WHAT YOU ARE ASKED TO DO: Reproduce the entries verbatim from the line with "Given: Click the red webcam product image" to the line with "click(x=290, y=293)", including both of those lines.

====== DATA SUPPLIED

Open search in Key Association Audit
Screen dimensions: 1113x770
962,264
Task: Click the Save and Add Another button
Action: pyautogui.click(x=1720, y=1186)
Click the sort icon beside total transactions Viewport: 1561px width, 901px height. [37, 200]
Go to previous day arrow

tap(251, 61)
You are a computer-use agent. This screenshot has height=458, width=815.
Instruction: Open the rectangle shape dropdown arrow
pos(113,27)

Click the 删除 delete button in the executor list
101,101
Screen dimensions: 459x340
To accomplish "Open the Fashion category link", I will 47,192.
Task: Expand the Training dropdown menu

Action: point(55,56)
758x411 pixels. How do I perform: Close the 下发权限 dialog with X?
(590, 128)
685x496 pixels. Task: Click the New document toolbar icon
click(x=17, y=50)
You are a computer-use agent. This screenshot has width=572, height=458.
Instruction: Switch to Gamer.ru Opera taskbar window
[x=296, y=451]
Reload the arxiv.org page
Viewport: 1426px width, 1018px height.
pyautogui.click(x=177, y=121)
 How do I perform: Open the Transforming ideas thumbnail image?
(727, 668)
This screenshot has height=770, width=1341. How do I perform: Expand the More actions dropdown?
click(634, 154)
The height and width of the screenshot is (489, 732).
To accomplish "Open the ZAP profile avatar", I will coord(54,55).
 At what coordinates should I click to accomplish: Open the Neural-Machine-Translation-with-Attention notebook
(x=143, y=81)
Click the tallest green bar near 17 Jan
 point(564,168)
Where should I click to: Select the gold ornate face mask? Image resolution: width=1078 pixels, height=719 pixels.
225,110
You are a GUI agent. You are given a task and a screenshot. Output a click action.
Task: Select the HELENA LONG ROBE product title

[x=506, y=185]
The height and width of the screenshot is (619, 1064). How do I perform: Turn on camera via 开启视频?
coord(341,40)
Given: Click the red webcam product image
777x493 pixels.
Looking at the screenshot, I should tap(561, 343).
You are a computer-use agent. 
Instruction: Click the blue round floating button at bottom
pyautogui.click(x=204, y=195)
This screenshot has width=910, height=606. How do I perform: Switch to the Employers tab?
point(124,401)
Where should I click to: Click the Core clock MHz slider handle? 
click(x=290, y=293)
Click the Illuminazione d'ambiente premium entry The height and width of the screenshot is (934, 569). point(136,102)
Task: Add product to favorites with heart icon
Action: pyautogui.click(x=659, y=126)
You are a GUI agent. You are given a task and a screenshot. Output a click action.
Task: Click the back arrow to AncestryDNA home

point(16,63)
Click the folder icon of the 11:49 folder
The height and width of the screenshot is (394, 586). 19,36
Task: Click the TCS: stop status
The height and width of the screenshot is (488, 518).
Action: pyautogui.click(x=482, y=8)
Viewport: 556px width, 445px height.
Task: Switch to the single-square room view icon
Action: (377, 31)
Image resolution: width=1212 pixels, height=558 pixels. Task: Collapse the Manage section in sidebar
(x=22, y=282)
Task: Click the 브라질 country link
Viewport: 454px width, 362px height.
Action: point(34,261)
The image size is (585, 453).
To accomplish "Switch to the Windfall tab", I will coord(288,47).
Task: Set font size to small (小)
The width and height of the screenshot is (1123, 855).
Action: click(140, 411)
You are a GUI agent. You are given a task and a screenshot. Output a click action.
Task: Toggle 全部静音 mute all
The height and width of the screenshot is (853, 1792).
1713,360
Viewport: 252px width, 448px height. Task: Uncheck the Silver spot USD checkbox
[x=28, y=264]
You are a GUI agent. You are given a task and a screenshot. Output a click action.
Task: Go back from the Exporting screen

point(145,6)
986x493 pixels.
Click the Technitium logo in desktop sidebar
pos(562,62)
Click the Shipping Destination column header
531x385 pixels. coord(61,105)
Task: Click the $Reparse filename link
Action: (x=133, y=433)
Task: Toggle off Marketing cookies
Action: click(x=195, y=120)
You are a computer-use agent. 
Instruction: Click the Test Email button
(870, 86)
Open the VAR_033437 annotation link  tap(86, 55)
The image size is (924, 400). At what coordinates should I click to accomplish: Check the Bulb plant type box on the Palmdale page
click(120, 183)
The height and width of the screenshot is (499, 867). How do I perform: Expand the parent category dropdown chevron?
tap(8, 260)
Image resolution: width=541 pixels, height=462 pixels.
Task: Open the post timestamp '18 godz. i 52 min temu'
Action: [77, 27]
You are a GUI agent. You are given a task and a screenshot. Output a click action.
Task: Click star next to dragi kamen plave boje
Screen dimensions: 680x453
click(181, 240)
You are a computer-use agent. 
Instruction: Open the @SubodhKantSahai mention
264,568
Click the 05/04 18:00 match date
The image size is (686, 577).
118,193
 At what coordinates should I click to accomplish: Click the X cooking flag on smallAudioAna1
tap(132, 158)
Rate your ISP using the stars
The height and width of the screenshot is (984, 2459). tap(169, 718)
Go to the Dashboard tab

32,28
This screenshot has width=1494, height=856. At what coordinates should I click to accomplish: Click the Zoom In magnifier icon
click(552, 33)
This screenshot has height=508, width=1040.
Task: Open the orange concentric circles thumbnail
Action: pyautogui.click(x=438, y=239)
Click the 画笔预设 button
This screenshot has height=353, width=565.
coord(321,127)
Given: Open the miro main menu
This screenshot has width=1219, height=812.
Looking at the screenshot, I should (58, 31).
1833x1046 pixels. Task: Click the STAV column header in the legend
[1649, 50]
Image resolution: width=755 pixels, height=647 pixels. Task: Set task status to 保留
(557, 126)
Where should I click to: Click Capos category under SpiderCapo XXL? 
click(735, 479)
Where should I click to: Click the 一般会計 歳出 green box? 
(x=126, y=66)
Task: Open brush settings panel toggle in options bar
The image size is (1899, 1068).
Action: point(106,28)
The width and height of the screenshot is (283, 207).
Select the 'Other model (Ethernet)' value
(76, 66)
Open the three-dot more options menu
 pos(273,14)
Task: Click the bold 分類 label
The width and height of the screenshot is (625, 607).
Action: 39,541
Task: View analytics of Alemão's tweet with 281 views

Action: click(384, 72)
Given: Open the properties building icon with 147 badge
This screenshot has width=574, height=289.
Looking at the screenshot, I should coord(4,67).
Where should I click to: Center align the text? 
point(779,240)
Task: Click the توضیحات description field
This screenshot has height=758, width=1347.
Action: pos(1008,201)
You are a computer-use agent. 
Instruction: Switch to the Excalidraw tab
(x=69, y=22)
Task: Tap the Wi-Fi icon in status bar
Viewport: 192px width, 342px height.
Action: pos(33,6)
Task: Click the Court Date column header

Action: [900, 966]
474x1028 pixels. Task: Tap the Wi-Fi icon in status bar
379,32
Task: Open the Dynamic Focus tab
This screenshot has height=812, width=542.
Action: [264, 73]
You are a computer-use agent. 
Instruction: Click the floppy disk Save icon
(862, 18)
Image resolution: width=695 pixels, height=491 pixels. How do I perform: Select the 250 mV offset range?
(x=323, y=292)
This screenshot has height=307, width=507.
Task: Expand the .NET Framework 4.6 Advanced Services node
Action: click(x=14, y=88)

============

SOLVED EXERCISE:
Given: Click the red webcam product image
777x493 pixels.
Looking at the screenshot, I should tap(561, 343).
You are a computer-use agent. 
Instruction: Click the blue round floating button at bottom
pyautogui.click(x=204, y=195)
This screenshot has width=910, height=606. How do I perform: Switch to the Employers tab?
point(124,401)
Where should I click to: Click the Core clock MHz slider handle? 
click(x=290, y=293)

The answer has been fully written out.